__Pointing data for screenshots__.
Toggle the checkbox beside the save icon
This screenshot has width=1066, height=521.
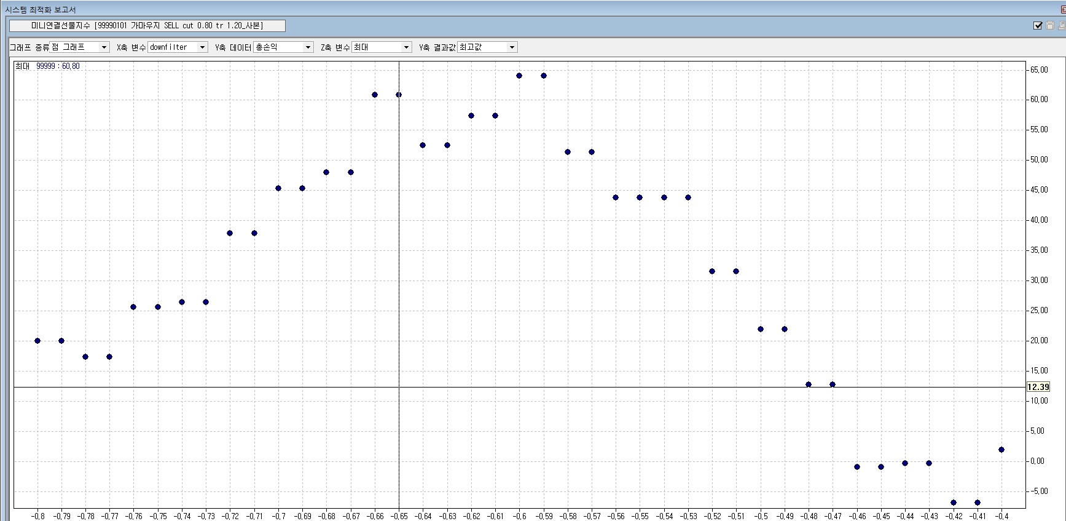click(1038, 26)
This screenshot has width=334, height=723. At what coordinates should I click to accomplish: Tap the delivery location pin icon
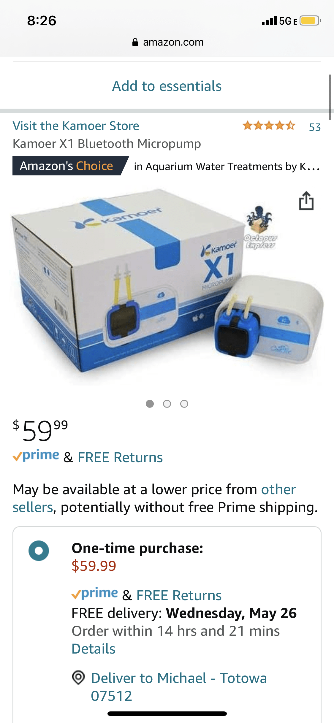coord(78,677)
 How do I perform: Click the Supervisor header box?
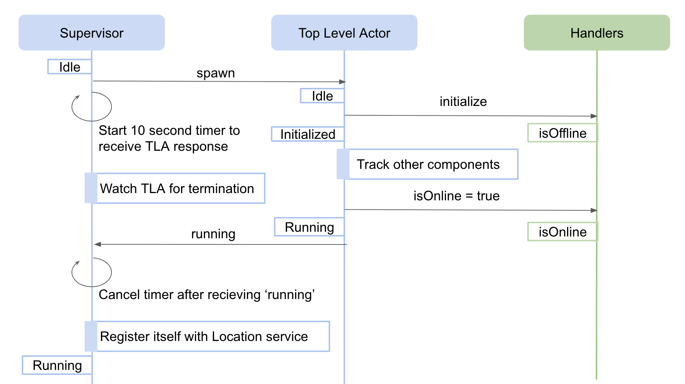tap(92, 33)
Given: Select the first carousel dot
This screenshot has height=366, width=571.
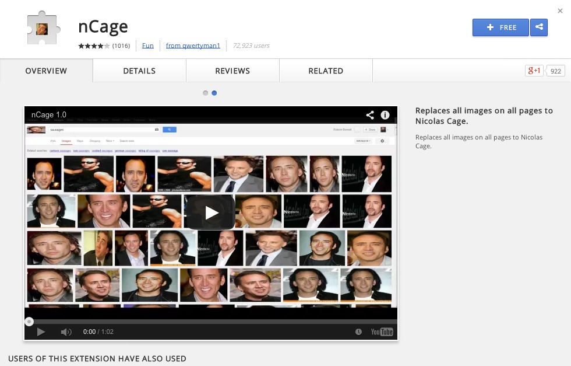Looking at the screenshot, I should 205,93.
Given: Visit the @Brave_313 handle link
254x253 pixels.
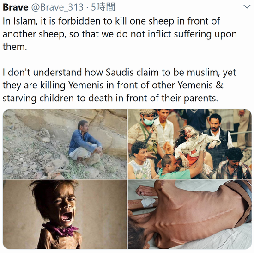Looking at the screenshot, I should 57,7.
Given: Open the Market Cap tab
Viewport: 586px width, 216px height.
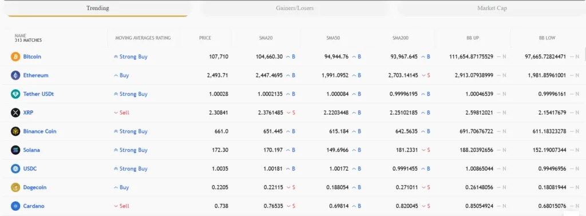Looking at the screenshot, I should pos(492,8).
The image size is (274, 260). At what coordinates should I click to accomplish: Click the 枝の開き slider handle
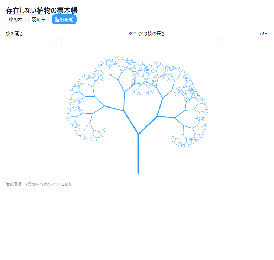58,43
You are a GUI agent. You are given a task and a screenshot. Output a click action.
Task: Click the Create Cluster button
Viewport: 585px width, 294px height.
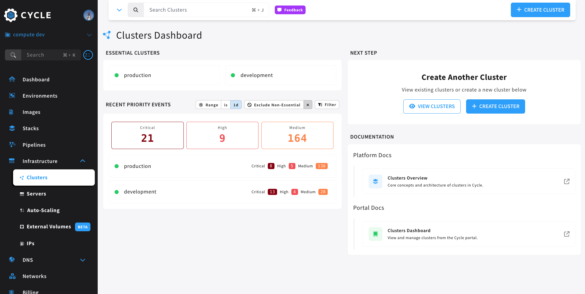click(x=540, y=10)
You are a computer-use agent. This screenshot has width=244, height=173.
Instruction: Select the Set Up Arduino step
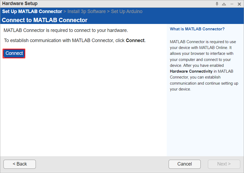(127, 11)
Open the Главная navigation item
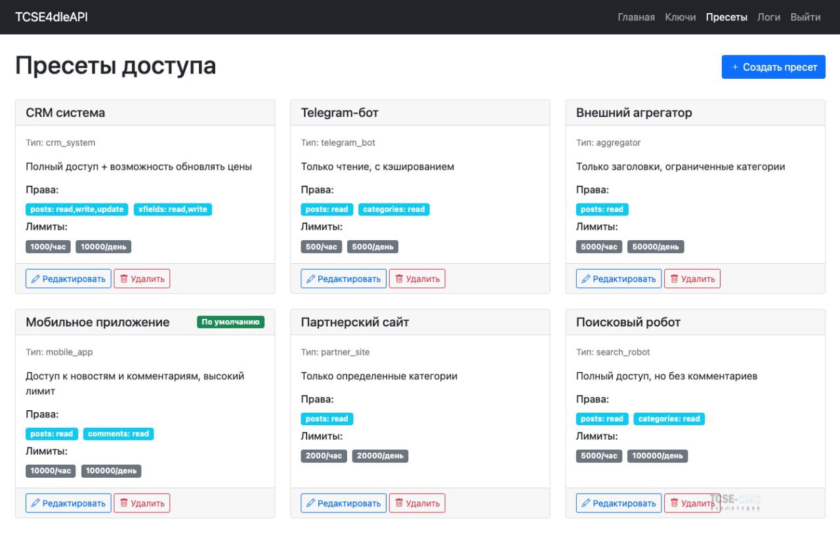840x544 pixels. point(636,17)
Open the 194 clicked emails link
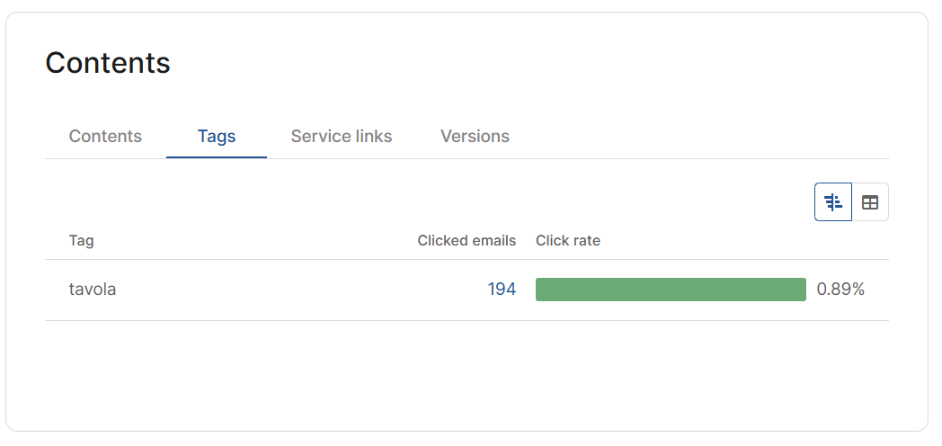 502,290
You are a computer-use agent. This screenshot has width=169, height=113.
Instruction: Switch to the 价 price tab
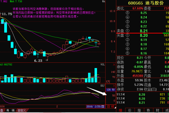click(130, 110)
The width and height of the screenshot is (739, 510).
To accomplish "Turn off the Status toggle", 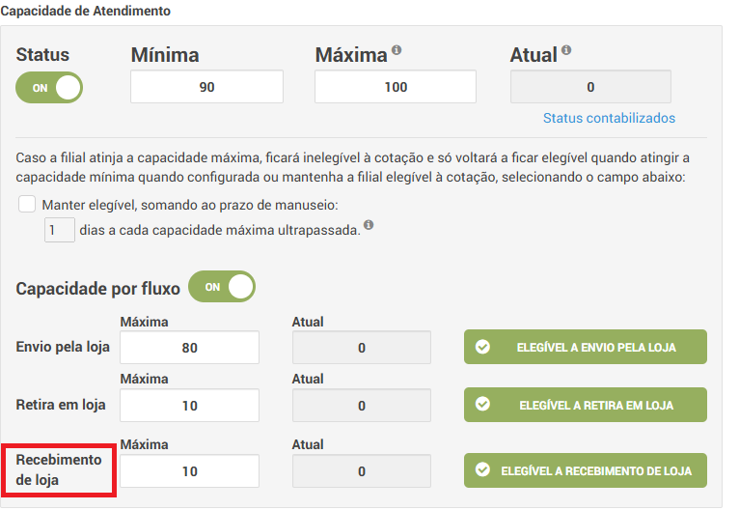I will click(x=49, y=87).
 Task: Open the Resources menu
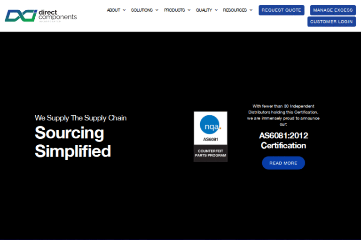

__Your instructions__. Pull out every line of the material that contains the string "This", where uppercase and lowercase letters must match.

__Result of the task__.
This screenshot has width=1066, height=521.
This screenshot has width=334, height=723. At what coordinates should I click to accomplish: Tap the delivery location pin icon
This screenshot has height=366, width=571.
You are a computer-use agent. This screenshot has width=244, height=173.
You are a computer-use agent. This screenshot has width=169, height=113.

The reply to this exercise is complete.